On retient surtout d’Al-Mansour une politique très agressive aux frontières avec les royaumes chrétiens. Le vizir conquiert, entres autres, Salamanque et Coïmbre. De plus, il pille Barcelone et surtout Saint-Jacques de Compostelle. Cette dernière attaque a un impact symbolique considérable et donnera un souffle décuplé aux rois chrétiens qui commencent la "Reconquista".
La guerre civile
Après plusieurs décennies de règne officieux, Al-Mansour meurt au tout début du XIe siècle. Le vizir, pendant ses années au plus haut sommet de l’Etat, a fortement compromis la cohésion religieuse d’Al-Andalus mais aussi ses fondements multiethniques.

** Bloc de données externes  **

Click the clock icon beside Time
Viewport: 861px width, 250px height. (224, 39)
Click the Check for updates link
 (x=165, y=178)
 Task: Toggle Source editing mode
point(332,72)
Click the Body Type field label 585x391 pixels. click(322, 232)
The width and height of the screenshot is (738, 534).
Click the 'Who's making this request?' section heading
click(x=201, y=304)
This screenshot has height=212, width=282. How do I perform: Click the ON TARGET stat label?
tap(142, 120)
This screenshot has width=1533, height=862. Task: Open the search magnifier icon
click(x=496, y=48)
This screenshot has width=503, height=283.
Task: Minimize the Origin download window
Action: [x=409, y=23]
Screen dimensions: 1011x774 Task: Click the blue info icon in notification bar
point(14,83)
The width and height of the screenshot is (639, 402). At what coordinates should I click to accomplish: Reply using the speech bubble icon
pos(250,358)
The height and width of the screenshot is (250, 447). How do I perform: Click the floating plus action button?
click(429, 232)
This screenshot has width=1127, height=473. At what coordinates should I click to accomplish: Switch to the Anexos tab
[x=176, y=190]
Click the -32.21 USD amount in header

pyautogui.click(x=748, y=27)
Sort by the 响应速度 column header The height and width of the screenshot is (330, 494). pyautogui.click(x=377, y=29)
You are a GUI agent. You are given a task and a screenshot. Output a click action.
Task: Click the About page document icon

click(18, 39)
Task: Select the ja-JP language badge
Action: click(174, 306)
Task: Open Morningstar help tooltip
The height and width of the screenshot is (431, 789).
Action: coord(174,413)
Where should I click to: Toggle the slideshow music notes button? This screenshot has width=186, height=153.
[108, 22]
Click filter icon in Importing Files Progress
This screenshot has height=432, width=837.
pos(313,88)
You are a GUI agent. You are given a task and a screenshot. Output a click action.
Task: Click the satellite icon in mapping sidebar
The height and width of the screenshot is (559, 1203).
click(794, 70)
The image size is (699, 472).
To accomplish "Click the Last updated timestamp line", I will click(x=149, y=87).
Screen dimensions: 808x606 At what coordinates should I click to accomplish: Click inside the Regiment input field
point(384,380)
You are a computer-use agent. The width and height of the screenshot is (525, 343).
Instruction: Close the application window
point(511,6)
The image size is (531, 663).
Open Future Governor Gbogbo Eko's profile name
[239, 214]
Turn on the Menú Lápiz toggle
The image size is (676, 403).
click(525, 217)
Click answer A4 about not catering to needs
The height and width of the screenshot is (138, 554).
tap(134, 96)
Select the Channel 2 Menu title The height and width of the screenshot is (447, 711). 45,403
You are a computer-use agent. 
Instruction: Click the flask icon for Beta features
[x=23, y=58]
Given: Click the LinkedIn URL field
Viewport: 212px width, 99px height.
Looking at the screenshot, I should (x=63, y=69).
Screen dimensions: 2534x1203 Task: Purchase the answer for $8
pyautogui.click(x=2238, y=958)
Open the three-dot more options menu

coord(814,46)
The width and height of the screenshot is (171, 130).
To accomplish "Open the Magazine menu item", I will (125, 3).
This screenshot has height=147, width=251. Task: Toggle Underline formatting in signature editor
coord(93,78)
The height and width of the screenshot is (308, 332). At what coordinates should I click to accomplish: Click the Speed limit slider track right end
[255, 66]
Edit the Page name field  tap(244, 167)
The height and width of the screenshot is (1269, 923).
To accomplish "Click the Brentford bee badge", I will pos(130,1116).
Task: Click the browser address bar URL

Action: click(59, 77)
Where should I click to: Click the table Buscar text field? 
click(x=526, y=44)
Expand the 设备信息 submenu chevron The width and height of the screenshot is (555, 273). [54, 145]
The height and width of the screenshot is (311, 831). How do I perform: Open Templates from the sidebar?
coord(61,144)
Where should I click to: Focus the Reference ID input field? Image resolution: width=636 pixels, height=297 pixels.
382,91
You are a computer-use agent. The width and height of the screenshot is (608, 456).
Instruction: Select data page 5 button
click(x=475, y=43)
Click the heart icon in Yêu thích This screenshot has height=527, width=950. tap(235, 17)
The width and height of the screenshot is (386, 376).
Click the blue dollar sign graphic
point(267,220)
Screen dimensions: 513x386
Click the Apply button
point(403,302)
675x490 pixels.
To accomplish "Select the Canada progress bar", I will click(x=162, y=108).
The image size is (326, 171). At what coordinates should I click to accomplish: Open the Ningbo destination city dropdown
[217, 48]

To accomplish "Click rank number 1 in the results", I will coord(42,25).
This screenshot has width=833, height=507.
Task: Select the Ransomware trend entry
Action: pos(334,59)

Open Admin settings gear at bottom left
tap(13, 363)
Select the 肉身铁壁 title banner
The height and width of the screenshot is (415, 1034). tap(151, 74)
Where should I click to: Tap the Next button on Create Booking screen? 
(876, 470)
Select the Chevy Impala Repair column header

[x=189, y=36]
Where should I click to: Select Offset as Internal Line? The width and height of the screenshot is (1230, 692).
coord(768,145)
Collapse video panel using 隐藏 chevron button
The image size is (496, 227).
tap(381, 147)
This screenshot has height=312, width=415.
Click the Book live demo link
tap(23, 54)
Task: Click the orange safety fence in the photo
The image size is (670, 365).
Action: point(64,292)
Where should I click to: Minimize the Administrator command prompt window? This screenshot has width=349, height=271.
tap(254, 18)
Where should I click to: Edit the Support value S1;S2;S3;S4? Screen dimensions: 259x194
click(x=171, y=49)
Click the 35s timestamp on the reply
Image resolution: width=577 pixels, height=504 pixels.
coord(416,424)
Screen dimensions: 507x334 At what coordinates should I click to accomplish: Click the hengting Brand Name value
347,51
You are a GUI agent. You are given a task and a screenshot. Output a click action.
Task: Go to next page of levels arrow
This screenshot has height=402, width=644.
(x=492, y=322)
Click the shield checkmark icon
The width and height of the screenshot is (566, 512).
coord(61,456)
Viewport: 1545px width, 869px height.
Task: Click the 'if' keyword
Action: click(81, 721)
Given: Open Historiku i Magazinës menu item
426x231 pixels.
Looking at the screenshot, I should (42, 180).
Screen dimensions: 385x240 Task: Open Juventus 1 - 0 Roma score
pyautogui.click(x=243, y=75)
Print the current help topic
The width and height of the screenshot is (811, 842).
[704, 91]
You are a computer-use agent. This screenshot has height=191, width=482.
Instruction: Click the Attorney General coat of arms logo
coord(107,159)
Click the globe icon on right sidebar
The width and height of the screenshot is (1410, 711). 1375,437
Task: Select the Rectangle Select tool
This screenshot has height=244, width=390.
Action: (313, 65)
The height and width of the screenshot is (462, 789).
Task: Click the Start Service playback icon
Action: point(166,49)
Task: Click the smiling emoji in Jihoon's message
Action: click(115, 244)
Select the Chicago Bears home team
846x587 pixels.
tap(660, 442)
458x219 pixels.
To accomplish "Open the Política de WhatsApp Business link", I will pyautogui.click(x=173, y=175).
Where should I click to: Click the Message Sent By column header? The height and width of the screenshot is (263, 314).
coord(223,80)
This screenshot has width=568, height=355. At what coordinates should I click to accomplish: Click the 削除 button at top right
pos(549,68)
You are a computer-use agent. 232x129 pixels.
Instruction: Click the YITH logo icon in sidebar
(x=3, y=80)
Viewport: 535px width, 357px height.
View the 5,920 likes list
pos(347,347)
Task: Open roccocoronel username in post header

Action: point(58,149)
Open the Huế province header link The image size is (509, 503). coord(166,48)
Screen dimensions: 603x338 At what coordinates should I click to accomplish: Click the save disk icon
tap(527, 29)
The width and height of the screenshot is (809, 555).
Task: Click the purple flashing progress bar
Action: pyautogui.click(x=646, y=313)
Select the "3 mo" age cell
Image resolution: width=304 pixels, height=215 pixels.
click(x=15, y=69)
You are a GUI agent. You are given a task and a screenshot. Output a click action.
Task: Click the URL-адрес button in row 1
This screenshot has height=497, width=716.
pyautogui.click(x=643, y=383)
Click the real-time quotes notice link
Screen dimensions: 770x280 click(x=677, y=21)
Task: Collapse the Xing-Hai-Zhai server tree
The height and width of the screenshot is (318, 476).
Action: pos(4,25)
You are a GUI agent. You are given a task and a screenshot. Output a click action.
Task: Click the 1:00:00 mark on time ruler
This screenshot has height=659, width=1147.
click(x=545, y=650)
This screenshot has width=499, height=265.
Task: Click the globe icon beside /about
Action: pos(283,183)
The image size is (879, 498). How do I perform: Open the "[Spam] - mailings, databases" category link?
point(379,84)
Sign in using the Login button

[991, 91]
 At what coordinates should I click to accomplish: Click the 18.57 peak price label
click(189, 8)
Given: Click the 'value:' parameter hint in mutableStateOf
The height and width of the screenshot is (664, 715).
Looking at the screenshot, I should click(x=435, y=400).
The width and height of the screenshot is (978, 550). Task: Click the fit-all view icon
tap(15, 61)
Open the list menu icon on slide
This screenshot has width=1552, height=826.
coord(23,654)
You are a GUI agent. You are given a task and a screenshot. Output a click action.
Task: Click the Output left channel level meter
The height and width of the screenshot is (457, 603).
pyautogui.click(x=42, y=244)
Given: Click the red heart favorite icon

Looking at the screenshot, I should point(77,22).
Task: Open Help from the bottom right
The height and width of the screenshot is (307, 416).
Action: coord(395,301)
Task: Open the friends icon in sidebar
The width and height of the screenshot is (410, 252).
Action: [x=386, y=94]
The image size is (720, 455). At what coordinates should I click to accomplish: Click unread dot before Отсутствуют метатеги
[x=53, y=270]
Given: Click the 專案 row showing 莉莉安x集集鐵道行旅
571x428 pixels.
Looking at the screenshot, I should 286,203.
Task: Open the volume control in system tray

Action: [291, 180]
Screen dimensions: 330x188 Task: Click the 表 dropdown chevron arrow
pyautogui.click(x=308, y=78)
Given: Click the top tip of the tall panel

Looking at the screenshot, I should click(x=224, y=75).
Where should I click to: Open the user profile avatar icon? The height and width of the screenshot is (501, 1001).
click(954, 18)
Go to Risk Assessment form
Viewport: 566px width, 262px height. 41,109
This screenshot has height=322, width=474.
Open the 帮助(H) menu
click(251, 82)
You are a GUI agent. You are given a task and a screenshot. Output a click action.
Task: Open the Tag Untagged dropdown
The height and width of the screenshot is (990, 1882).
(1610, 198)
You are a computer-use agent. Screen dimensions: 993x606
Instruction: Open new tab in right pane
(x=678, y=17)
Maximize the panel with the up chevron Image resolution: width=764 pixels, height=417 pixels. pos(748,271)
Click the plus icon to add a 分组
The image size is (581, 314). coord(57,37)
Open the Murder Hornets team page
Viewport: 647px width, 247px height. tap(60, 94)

Al-Mansour a notamment favorisé les Berbères enrôlés dans ses armées à l’assaut des villes chrétiennes.
De plus, les sujets en général et les habitants de la puissante ville de Cordoue en particulier, voient d’un très mauvais œil ce qu’on ne peut nommer autrement qu’une usurpation du pouvoir califal si ce n’est la volonté à peine masquée de mettre en place une dynastie parallèle à celle des Omeyades.
La crainte de la population est justifiée car c’est le fils d’Al-Mansour, Al-Muzaffar, qui, à son tour, exerce la réalité du pouvoir. A la mort de ce dernier, dont le règne est fort bref, éclate la guerre civile entre Arabes, Berbères, fidèles au vizir ou loyaux aux Omeyades.
Le temps de la splendeur est passé et les troubles resurgissent. Comme le symbole d’une prochaine décadence, Cordoue est attaquée par les Chrétiens en 1009, un an après la mort d’Al-Muzaffar.
Le morcellement
Alors qu’Abd-al-Rahman et son fils Hakam II étaient parvenus pendant quelques décennies à maintenir un royaume prospère et centralisé, la guerre civile qui sévit en Al-Andalus en ce début de XIe siècle ravive les flammes de la division.
Des "Etats dans l’Etat" germent ici et là avant que le califat lui-même ne cesse d’exister en 1031 quand les notables de Cordoue, lassés des querelles de palais, décident de ne plus reconnaître de calife. Hisham, troisième du nom, est chassé de la capitale.
C’est le début des "taïfas", à savoir la division du territoire andalous en de multiples petits royaumes dirigés par des chefs musulmans de différentes ethnies ou dynasties. Nous avons ainsi par exemple la "taïfa" de Tolède, celle de Séville ou d’Almeria. La concurrence entre elles est féroce ce qui, on s’en doute, n’offre pas la meilleure des défenses contre les Chrétiens.
Ces tensions incessantes entre les nouveaux royaumes que sont les "taïfas" donnent lieu à des alliances inimaginables au siècle passé où des rois d’Al-Andalus vont chercher de l’aide auprès de chefs chrétiens du nord dans l’optique de vaincre tel ou tel royaume musulman concurrent.
Loin de n’être qu’une opposition frontale entre chrétiens croisées et Arabes musulmans, la "Reconquista" est un processus long et complexe dont les différentes interactions sont souvent étonnantes. Cette période, toujours âprement discutée par les universitaires, sera le sujet de notre prochain article.